Tras el saludo oficial y afectivo, pese a su perfecto dominio del castellano, se notaba que Tarja media sus palabras y sus esfuerzos vocales. Quería cuidar su garganta para el enorme trabajo, dedicación y entrega que haría en la noche y que realiza a lo largo de la gira conjunta con Marko. También habla con su mirada, con sus gestos, con sus andares sobre las tablas. Va de costa a costa del escenario y regala cuernos con su manos y gestos cómplices. La emperatriz nórdica sabe cautivar y transmitir.

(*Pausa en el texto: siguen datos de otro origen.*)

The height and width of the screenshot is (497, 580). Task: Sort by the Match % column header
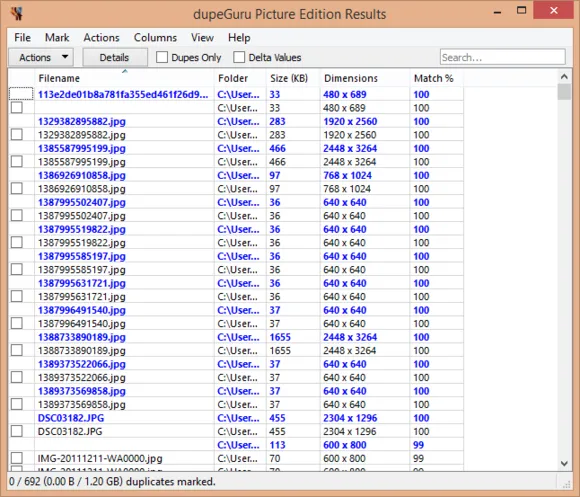tap(434, 78)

A la mitad de concierto, y para sorpresa muy grata, diría yo, de algunos, colocan cinco taburetes altos en el centro del stage. Bajan las luces hasta ubicarlas en una tonalidad tenue e ingresa Marko Hietala. Este toma asiento junto a Tarja y, rodeados por los compañeros de la intérprete, realizaron en formato electroacústico y enlazadas piezas como “Feel for You”, “The Crying Moon”, “Eagle Eye” y “Higher than Hope”, reviviendo momentos de la carrera en solitario de Tarja y trayendo el espíritu más puro de Nightwish. Pero el público quería sangre y necesitaba ver cómo las dos líneas azules de la bandera finlandesa se cruzaban en ese punto exacto que no es perfecto pero que genera explosión.

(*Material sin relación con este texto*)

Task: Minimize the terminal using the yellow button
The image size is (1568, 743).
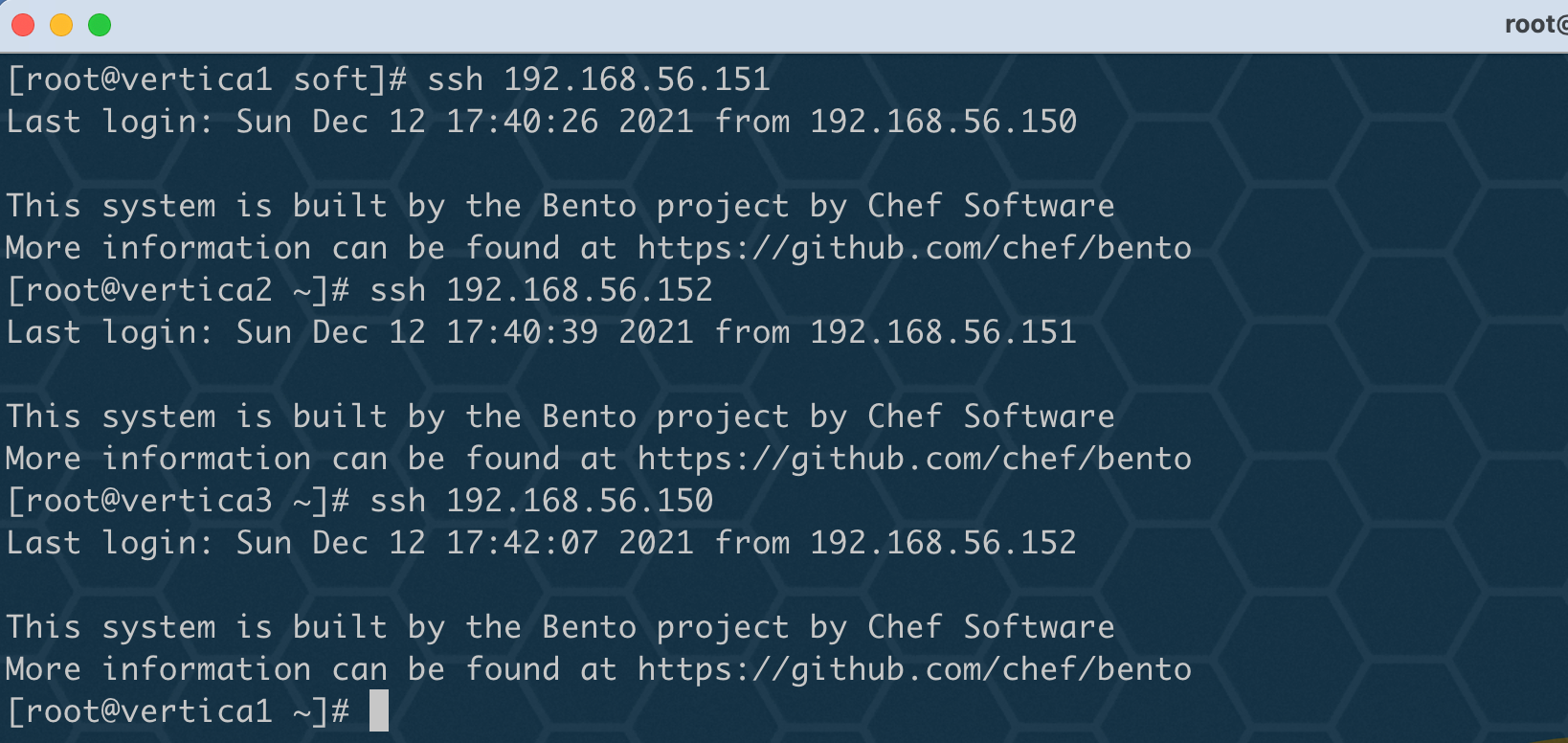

Con los decibelios a pleno rendimiento, ya de pie, interpretan conjuntamente los dos protagonistas de la noche junto a la banda de Tarja para delirio y éxtasis de los fans un set plenamente de Nightwish. Cayeron clásicos como “Slaying the Dreamer”, “Wishmaster” y “Wish I Had an Angel”, siendo muy aplaudido este segmento. Se vivió como un karaoke y como una comunión colectiva para honrar en la ceremonia del lunes al grupo que cruzó sus caminos. Entre medias, y de forma solitaria, la cantante afrontó “I Walk Alone” y “Dead Promises”.
Para finalizar un lunes de verdadero fuego y metal sinfónico, Tarja concluyó apoteósicamente con “Until My Last Breath” ante una atronadora ovación.
La gira conjunta de Tarja Turunen y Marko Hietala, “Living The Dream Together Tour 2026”, pasó por Madrid arrollando todo elegantemente a través de un metal sinfónico finlandés de verdadera matrícula de honor. Del fuego venimos y hacia el fuego vamos.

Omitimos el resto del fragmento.